My questions is whether there is a better way to parameterize this model that would allow the parameters to live in a more unconstrainted space, which I could then transform back to the original space in the generated quantities
block.
Another issue that might be causing inefficient sampling is the priors on the QR coefficients. While I thought normal(0,20)

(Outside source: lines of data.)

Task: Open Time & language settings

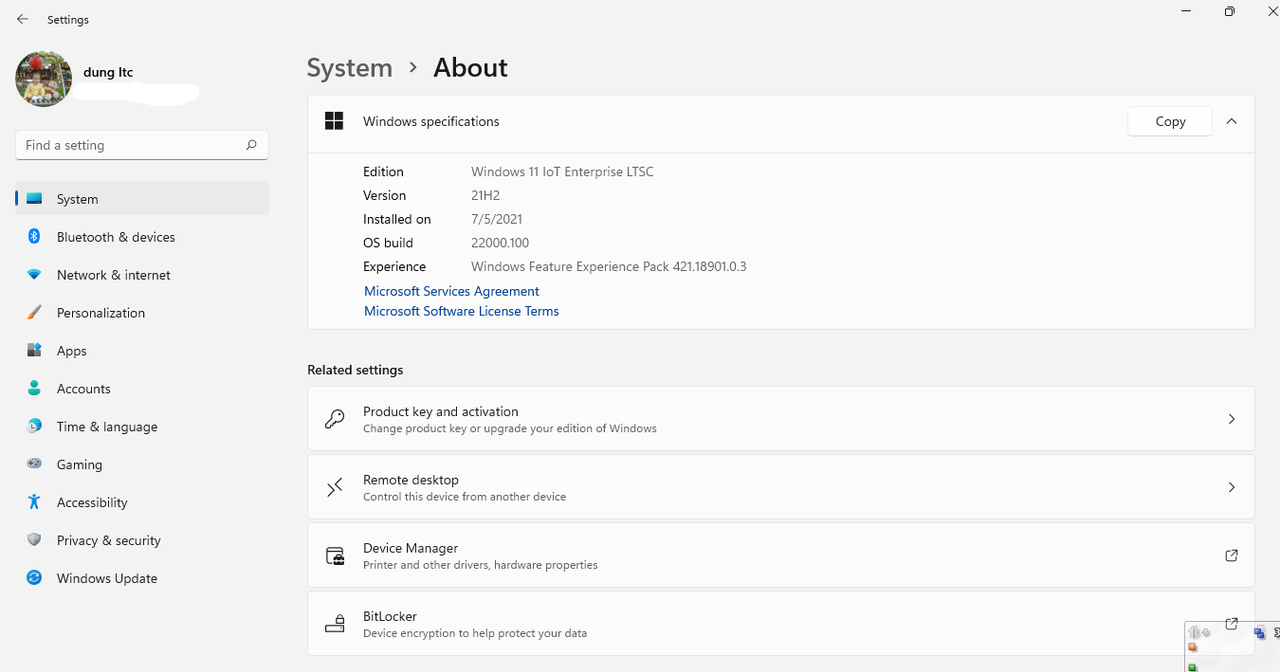Action: click(x=107, y=427)

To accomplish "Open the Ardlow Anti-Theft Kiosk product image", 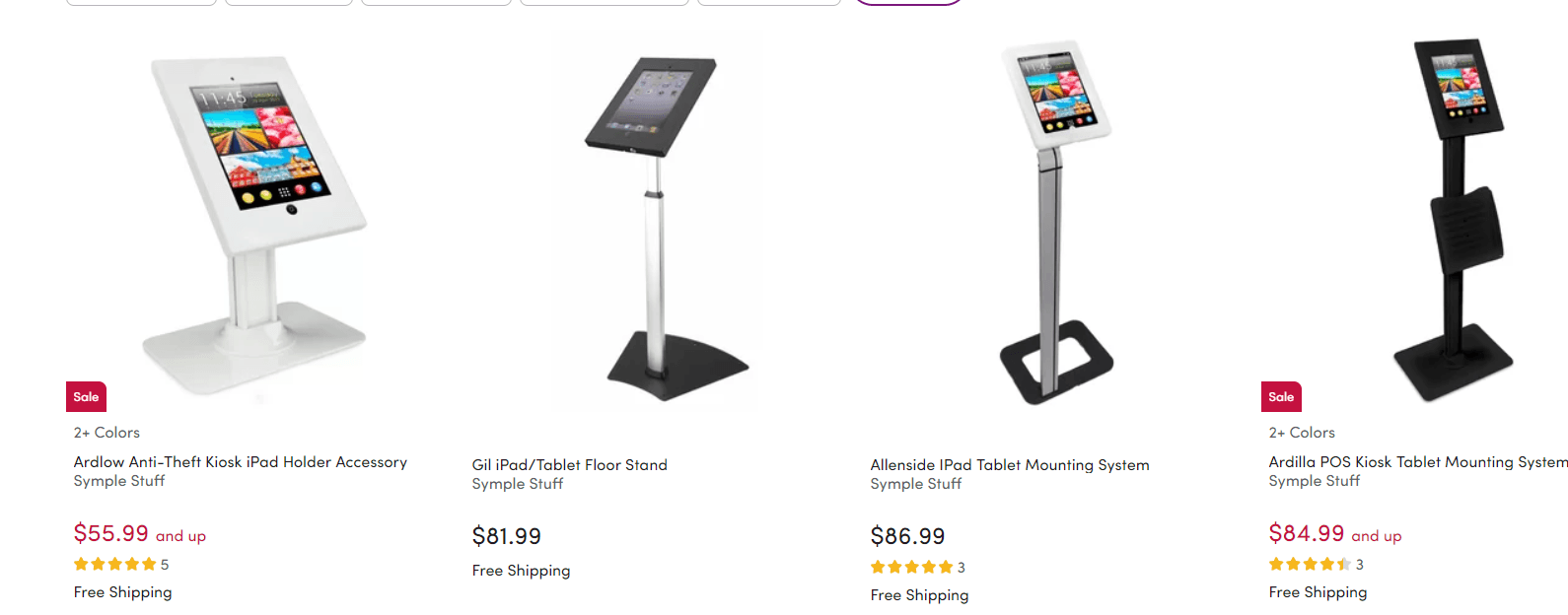I will point(254,222).
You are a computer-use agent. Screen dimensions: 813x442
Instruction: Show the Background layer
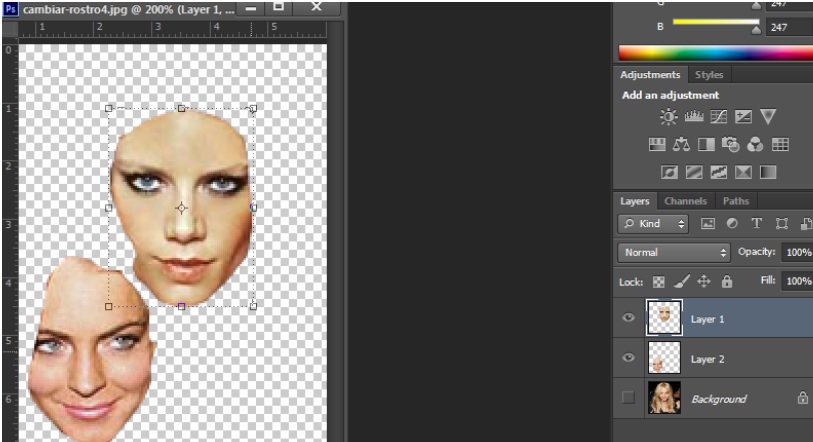[x=629, y=398]
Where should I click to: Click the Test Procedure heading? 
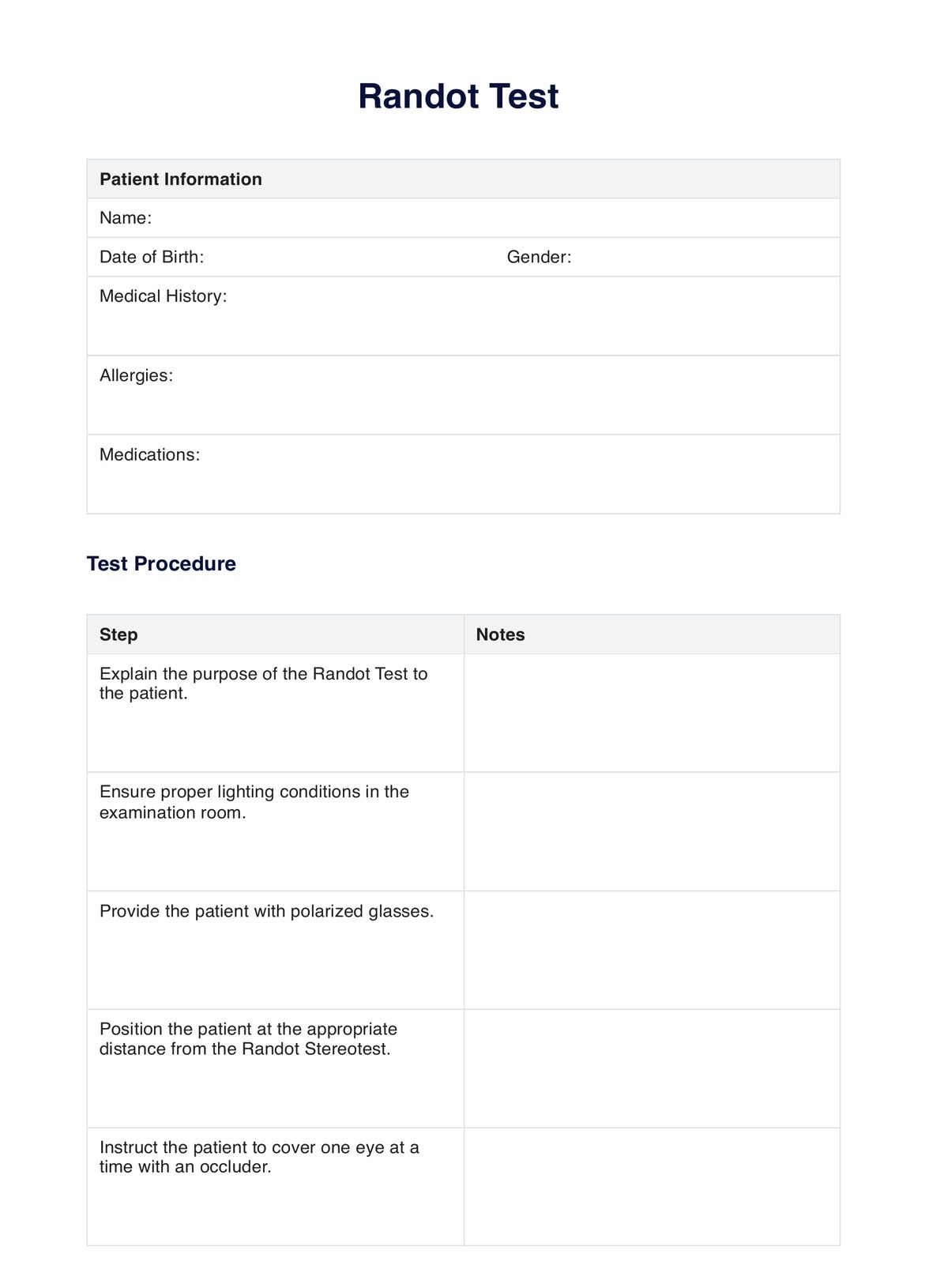(161, 563)
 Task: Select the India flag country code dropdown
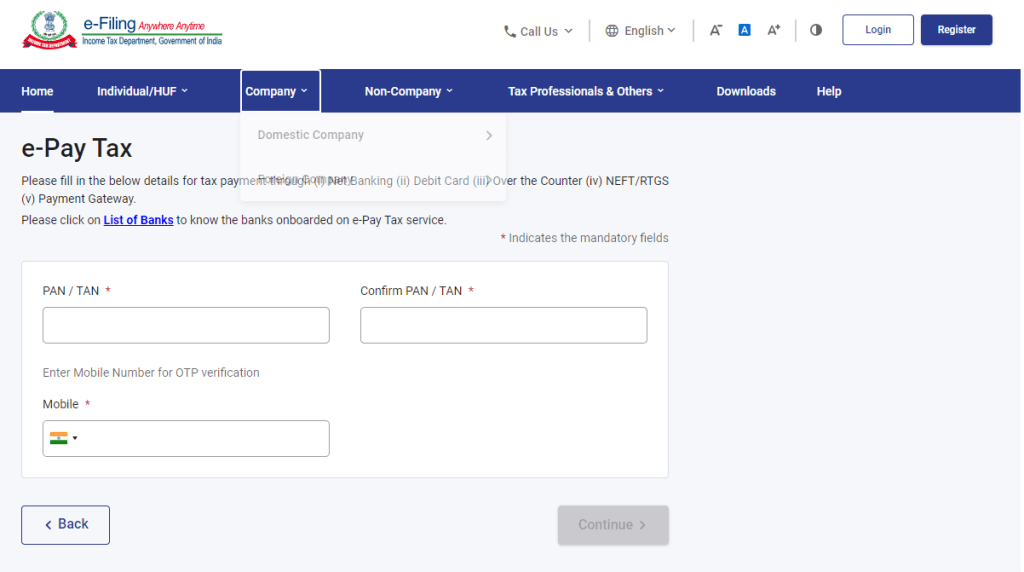64,438
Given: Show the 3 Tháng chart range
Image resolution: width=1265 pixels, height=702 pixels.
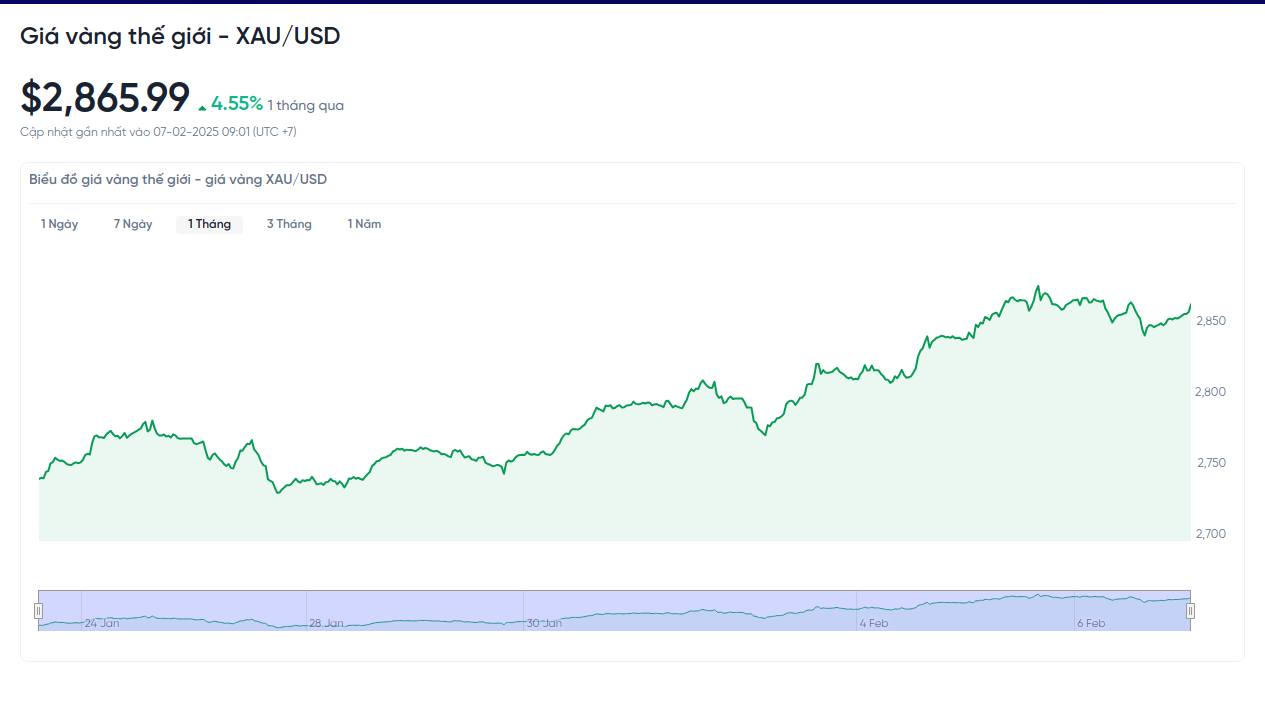Looking at the screenshot, I should point(289,224).
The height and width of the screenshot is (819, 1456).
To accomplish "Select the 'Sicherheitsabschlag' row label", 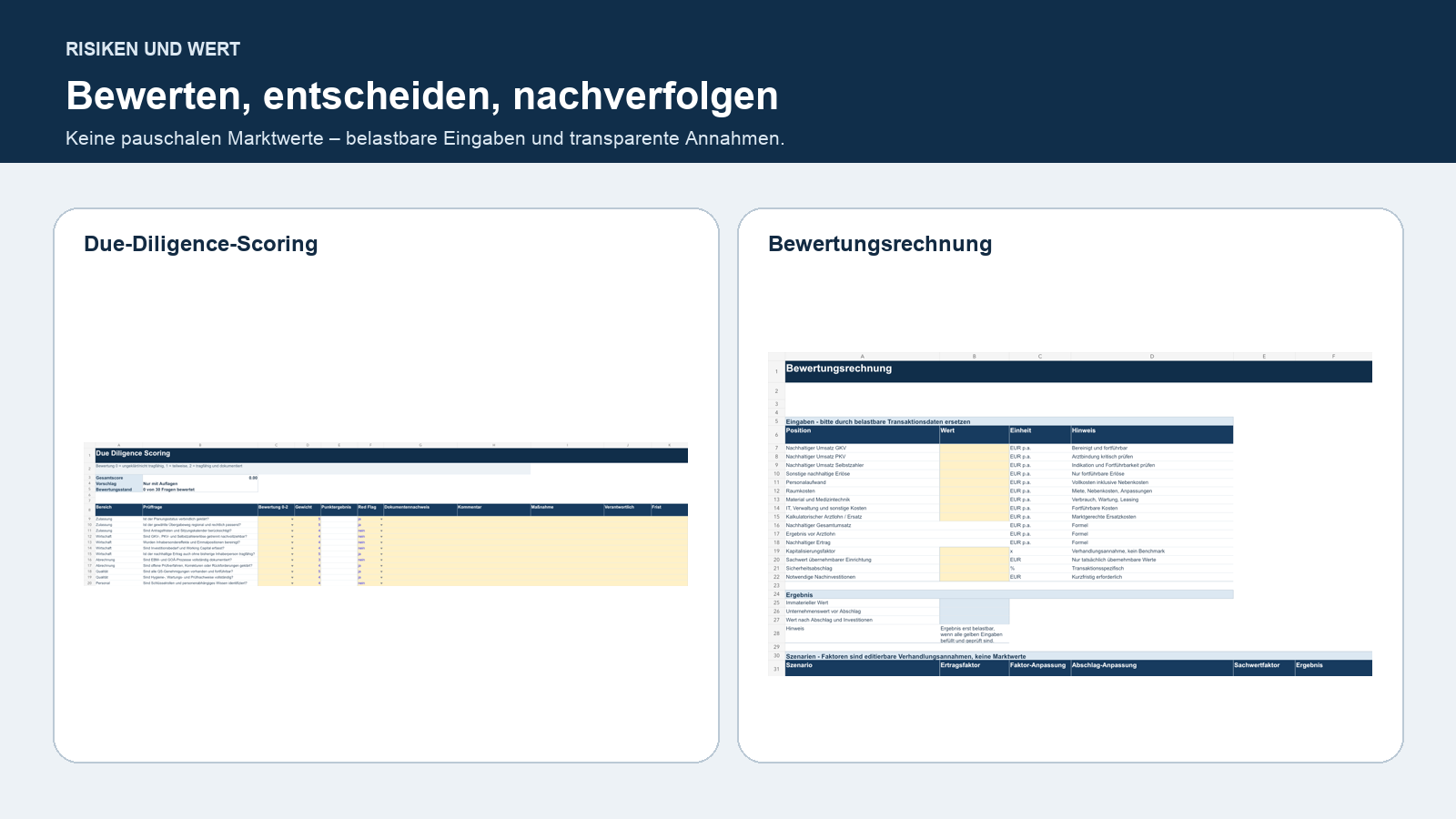I will click(x=809, y=568).

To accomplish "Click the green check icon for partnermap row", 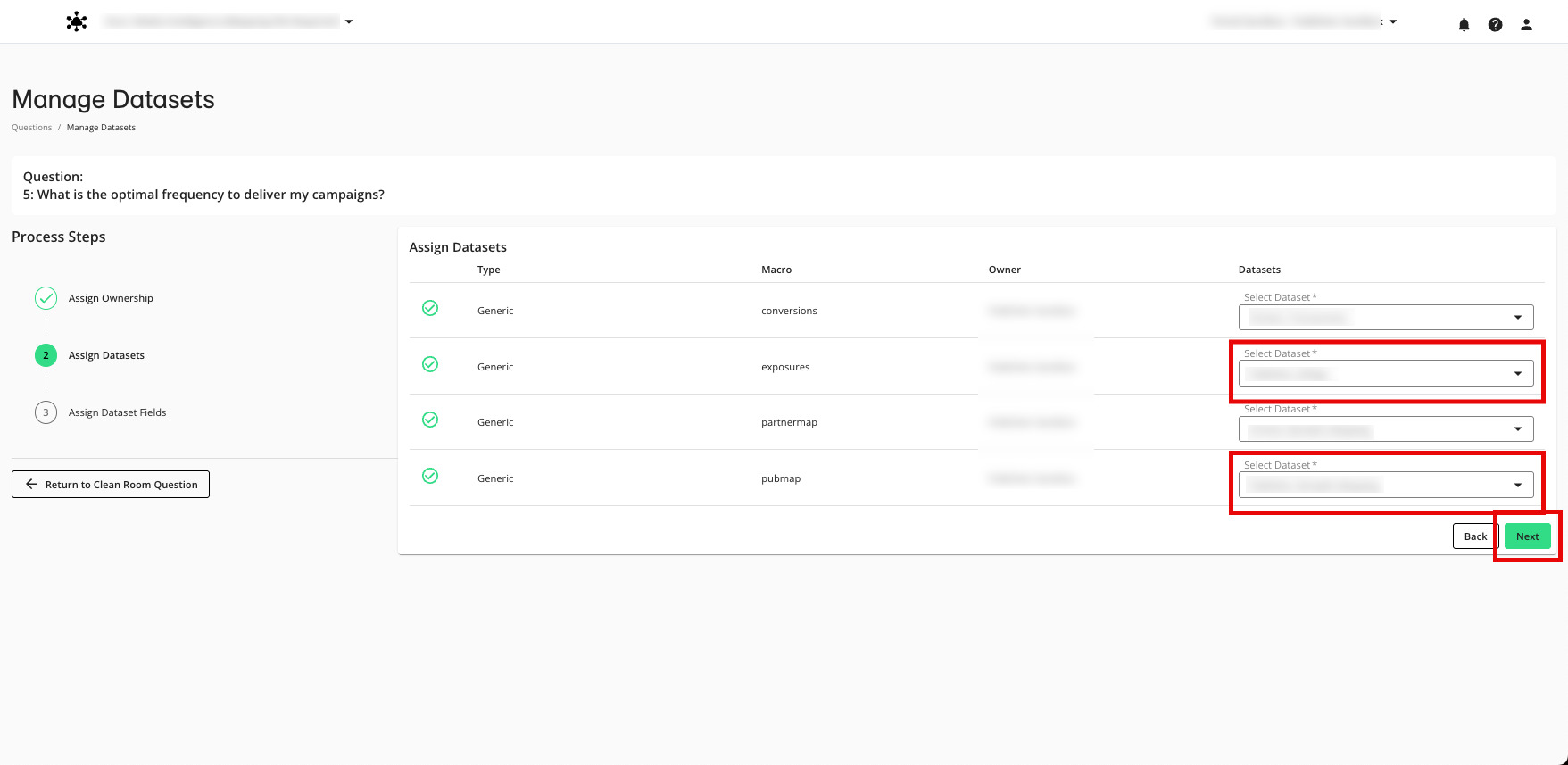I will [x=430, y=420].
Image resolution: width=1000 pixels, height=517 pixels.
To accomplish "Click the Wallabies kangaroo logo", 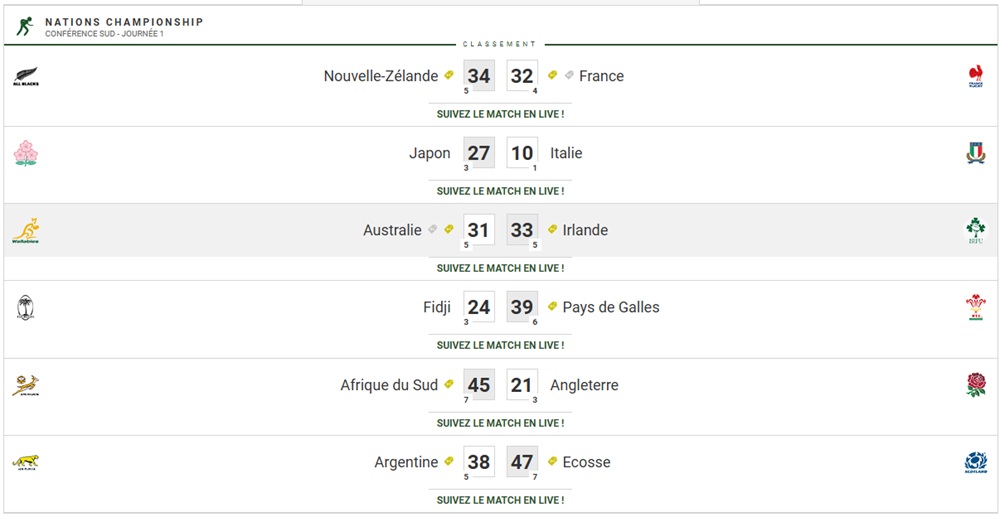I will click(x=26, y=231).
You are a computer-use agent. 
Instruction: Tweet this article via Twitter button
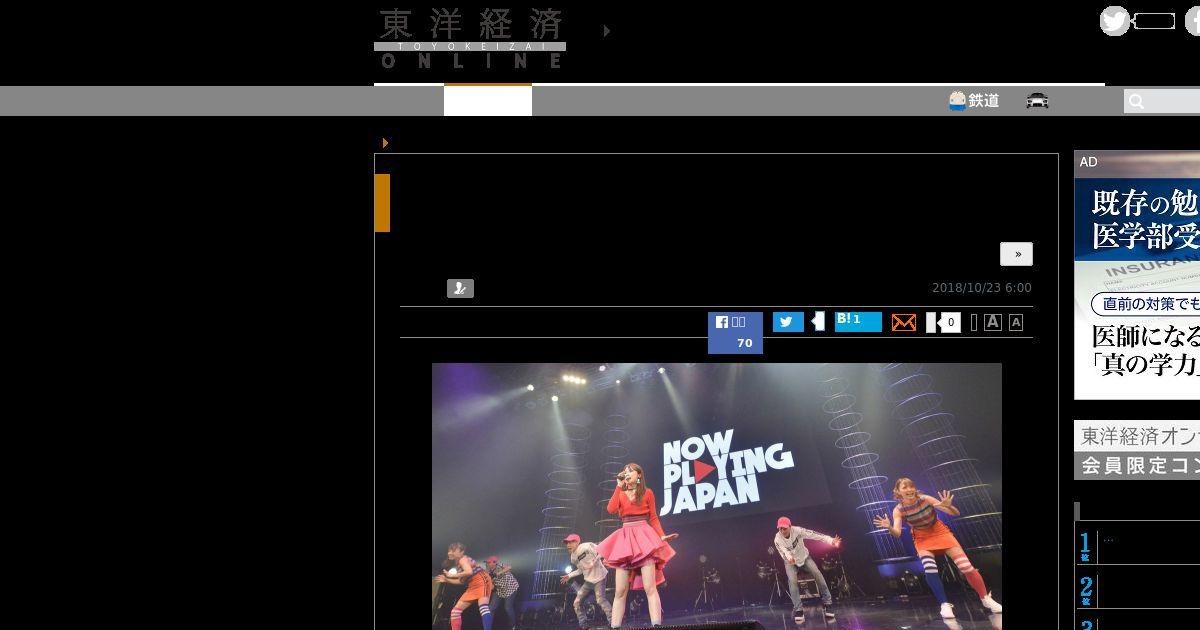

would be wide enough, I notice that some QR coefficients exceed 500. I would like to be able to scale and center the columns of X before the QR decomp, and components y, but I am honestly unsure how that would effect the multiplicative constraint, since scaling and centering the individual components by their respective mean and std would break the multiplicative relationship.
Any help is greatly appreciated! Thanks!